--- Stored items ---

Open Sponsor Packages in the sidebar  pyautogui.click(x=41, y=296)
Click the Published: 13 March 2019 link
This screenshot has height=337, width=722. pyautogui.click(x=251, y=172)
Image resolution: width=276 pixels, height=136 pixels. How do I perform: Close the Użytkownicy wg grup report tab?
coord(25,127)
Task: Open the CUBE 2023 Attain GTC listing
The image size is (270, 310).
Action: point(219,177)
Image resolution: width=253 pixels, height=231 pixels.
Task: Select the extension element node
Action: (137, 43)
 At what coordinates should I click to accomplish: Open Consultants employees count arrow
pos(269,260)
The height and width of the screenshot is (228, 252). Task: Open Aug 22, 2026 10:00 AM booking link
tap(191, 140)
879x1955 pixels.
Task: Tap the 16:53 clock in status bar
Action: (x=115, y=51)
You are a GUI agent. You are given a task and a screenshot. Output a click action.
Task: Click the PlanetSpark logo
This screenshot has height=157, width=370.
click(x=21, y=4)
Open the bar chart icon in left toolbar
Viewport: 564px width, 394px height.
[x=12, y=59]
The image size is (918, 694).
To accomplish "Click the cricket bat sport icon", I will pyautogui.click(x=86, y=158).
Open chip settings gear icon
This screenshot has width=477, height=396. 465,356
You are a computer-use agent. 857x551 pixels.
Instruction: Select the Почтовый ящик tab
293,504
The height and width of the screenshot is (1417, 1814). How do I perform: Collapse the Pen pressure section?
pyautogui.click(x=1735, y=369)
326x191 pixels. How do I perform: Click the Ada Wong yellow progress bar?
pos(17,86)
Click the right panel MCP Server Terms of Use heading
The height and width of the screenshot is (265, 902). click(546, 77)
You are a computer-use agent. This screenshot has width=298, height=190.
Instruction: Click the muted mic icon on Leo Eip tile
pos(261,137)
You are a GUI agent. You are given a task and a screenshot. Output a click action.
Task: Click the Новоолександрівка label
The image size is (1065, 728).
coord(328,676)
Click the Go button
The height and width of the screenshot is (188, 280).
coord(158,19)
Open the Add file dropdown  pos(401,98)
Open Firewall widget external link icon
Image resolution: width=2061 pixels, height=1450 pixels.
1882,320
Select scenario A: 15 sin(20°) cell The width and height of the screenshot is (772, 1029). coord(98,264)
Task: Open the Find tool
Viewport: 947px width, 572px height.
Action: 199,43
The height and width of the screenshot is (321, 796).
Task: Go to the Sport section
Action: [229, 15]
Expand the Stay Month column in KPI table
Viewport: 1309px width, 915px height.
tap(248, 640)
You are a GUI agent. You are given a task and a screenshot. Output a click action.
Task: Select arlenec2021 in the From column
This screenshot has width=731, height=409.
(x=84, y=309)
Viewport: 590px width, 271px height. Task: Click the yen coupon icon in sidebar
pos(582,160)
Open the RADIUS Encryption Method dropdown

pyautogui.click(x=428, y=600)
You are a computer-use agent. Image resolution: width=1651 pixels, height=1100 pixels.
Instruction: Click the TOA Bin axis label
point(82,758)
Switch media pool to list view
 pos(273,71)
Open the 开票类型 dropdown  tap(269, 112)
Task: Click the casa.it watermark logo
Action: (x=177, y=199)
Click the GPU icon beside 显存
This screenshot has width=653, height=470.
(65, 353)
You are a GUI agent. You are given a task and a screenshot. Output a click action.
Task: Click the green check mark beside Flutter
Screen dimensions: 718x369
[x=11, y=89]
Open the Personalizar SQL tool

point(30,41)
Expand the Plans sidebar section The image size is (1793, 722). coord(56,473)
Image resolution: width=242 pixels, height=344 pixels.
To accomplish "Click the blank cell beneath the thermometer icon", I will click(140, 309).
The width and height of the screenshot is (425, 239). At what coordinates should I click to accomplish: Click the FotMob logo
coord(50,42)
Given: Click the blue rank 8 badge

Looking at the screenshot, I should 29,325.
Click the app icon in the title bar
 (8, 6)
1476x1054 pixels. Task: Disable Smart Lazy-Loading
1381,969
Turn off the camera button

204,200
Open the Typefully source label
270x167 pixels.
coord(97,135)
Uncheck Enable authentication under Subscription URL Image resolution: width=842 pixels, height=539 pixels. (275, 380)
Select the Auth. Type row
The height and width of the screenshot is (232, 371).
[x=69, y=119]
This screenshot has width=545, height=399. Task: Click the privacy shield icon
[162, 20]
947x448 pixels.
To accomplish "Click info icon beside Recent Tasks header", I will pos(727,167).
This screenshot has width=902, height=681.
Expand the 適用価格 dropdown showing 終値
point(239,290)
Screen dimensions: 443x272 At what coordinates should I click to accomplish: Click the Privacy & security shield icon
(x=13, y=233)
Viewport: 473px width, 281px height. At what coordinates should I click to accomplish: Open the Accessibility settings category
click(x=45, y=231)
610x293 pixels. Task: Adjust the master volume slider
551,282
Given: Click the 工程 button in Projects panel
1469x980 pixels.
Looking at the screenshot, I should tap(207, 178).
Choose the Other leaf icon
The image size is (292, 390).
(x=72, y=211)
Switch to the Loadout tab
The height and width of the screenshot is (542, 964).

--- PROBLEM DETAILS ---
Render these items as a numbered list with no blank lines, covering every item.

--- WRITTEN RESPONSE ---
1. Open Sponsor Packages in the sidebar  pyautogui.click(x=41, y=296)
2. Click the Published: 13 March 2019 link
3. This screenshot has height=337, width=722. pyautogui.click(x=251, y=172)
4. Image resolution: width=276 pixels, height=136 pixels. How do I perform: Close the Użytkownicy wg grup report tab?
5. coord(25,127)
6. Task: Open the CUBE 2023 Attain GTC listing
7. The image size is (270, 310).
8. Action: point(219,177)
9. Image resolution: width=253 pixels, height=231 pixels.
10. Task: Select the extension element node
11. Action: (137, 43)
12.  At what coordinates should I click to accomplish: Open Consultants employees count arrow
13. pos(269,260)
14. The height and width of the screenshot is (228, 252). Task: Open Aug 22, 2026 10:00 AM booking link
15. tap(191, 140)
16. 879x1955 pixels.
17. Task: Tap the 16:53 clock in status bar
18. Action: (x=115, y=51)
19. You are a GUI agent. You are given a task and a screenshot. Output a click action.
20. Task: Click the PlanetSpark logo
21. This screenshot has height=157, width=370.
22. click(x=21, y=4)
23. Open the bar chart icon in left toolbar
24. Viewport: 564px width, 394px height.
25. [x=12, y=59]
26. The image size is (918, 694).
27. To accomplish "Click the cricket bat sport icon", I will pyautogui.click(x=86, y=158).
28. Open chip settings gear icon
29. This screenshot has width=477, height=396. 465,356
30. You are a computer-use agent. 857x551 pixels.
31. Instruction: Select the Почтовый ящик tab
32. 293,504
33. The height and width of the screenshot is (1417, 1814). How do I perform: Collapse the Pen pressure section?
34. pyautogui.click(x=1735, y=369)
35. 326x191 pixels. How do I perform: Click the Ada Wong yellow progress bar?
36. pos(17,86)
37. Click the right panel MCP Server Terms of Use heading
38. The height and width of the screenshot is (265, 902). click(546, 77)
39. You are a computer-use agent. This screenshot has width=298, height=190.
40. Instruction: Click the muted mic icon on Leo Eip tile
41. pos(261,137)
42. You are a GUI agent. You are given a task and a screenshot. Output a click action.
43. Task: Click the Новоолександрівка label
44. The image size is (1065, 728).
45. coord(328,676)
46. Click the Go button
47. The height and width of the screenshot is (188, 280).
48. coord(158,19)
49. Open the Add file dropdown  pos(401,98)
50. Open Firewall widget external link icon
51. Image resolution: width=2061 pixels, height=1450 pixels.
52. 1882,320
53. Select scenario A: 15 sin(20°) cell The width and height of the screenshot is (772, 1029). coord(98,264)
54. Task: Open the Find tool
55. Viewport: 947px width, 572px height.
56. Action: 199,43
57. The height and width of the screenshot is (321, 796).
58. Task: Go to the Sport section
59. Action: [229, 15]
60. Expand the Stay Month column in KPI table
61. Viewport: 1309px width, 915px height.
62. tap(248, 640)
63. You are a GUI agent. You are given a task and a screenshot. Output a click action.
64. Task: Select arlenec2021 in the From column
65. This screenshot has width=731, height=409.
66. (x=84, y=309)
67. Viewport: 590px width, 271px height. Task: Click the yen coupon icon in sidebar
68. pos(582,160)
69. Open the RADIUS Encryption Method dropdown
70. pyautogui.click(x=428, y=600)
71. You are a computer-use agent. Image resolution: width=1651 pixels, height=1100 pixels.
72. Instruction: Click the TOA Bin axis label
73. point(82,758)
74. Switch media pool to list view
75.  pos(273,71)
76. Open the 开票类型 dropdown  tap(269, 112)
77. Task: Click the casa.it watermark logo
78. Action: (x=177, y=199)
79. Click the GPU icon beside 显存
80. This screenshot has width=653, height=470.
81. (65, 353)
82. You are a GUI agent. You are given a task and a screenshot. Output a click action.
83. Task: Click the green check mark beside Flutter
84. Screen dimensions: 718x369
85. [x=11, y=89]
86. Open the Personalizar SQL tool
87. point(30,41)
88. Expand the Plans sidebar section The image size is (1793, 722). coord(56,473)
89. Image resolution: width=242 pixels, height=344 pixels.
90. To accomplish "Click the blank cell beneath the thermometer icon", I will click(140, 309).
91. The width and height of the screenshot is (425, 239). At what coordinates should I click to accomplish: Click the FotMob logo
92. coord(50,42)
93. Given: Click the blue rank 8 badge
94. Looking at the screenshot, I should 29,325.
95. Click the app icon in the title bar
96.  (8, 6)
97. 1476x1054 pixels. Task: Disable Smart Lazy-Loading
98. 1381,969
99. Turn off the camera button
100. 204,200
101. Open the Typefully source label
102. 270x167 pixels.
103. coord(97,135)
104. Uncheck Enable authentication under Subscription URL Image resolution: width=842 pixels, height=539 pixels. (275, 380)
105. Select the Auth. Type row
106. The height and width of the screenshot is (232, 371).
107. [x=69, y=119]
108. This screenshot has width=545, height=399. Task: Click the privacy shield icon
109. [162, 20]
110. 947x448 pixels.
111. To accomplish "Click info icon beside Recent Tasks header", I will pos(727,167).
112. This screenshot has width=902, height=681.
113. Expand the 適用価格 dropdown showing 終値
114. point(239,290)
115. Screen dimensions: 443x272 At what coordinates should I click to accomplish: Click the Privacy & security shield icon
116. (x=13, y=233)
117. Viewport: 473px width, 281px height. At what coordinates should I click to accomplish: Open the Accessibility settings category
118. click(x=45, y=231)
119. 610x293 pixels. Task: Adjust the master volume slider
120. 551,282
121. Given: Click the 工程 button in Projects panel
122. 1469x980 pixels.
123. Looking at the screenshot, I should tap(207, 178).
124. Choose the Other leaf icon
125. The image size is (292, 390).
126. (x=72, y=211)
127. Switch to the Loadout tab
128. The height and width of the screenshot is (542, 964).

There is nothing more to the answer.